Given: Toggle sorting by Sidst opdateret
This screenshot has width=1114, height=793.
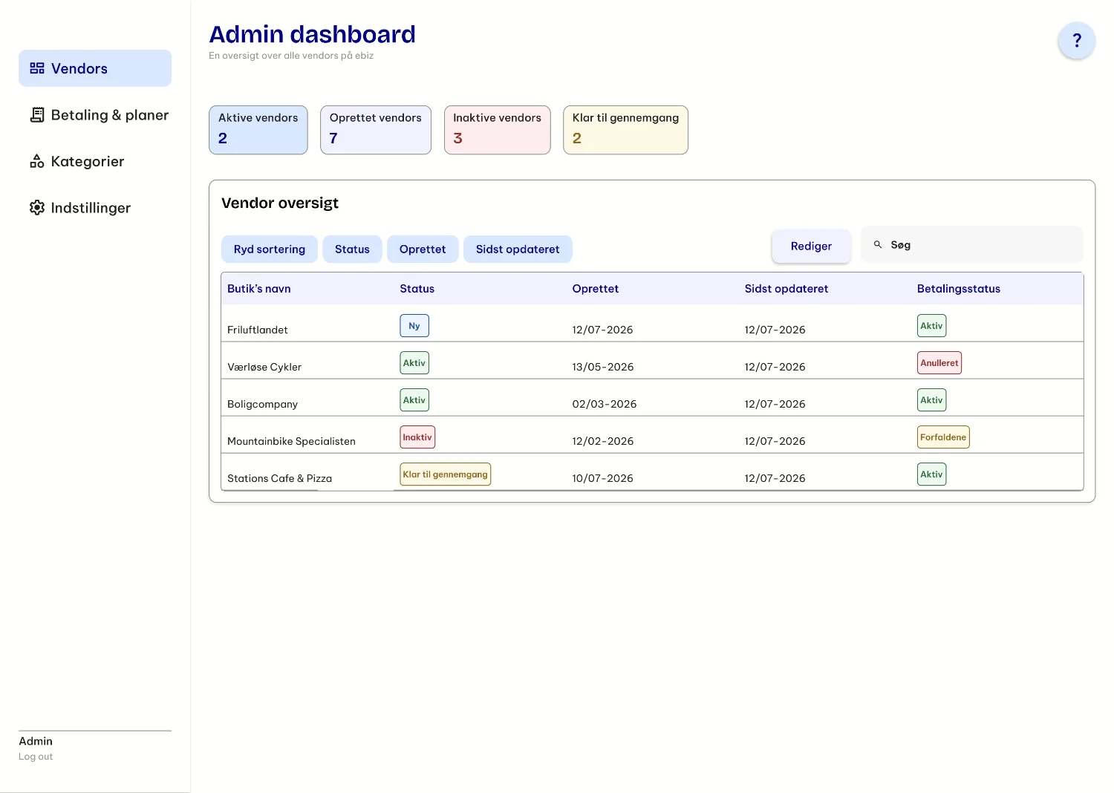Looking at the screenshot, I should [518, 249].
_ _ _ _
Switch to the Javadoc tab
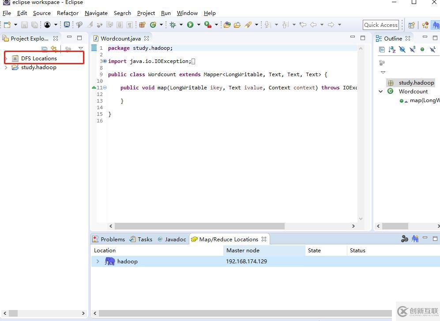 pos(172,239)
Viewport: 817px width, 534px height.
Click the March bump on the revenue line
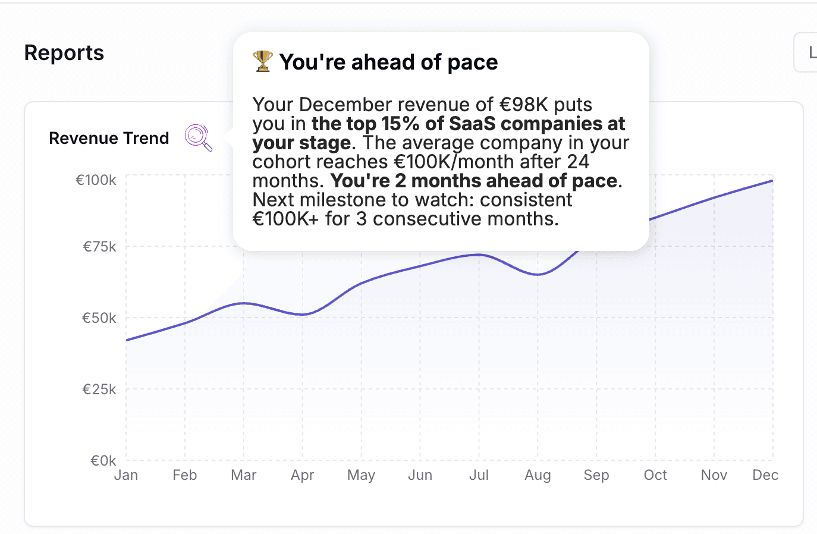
_ _ _ _
#### WHAT TO DO:
Format everything from the line containing "Viewport: 817px width, 534px height." down to the line containing "Click the March bump on the revenue line" as a Markdown table with the columns Row and Line, skipping any blank lines.

#### OUTPUT OF THE EXERCISE:
| Row | Line |
|---|---|
| 1 | Viewport: 817px width, 534px height. |
| 2 | Click the March bump on the revenue line |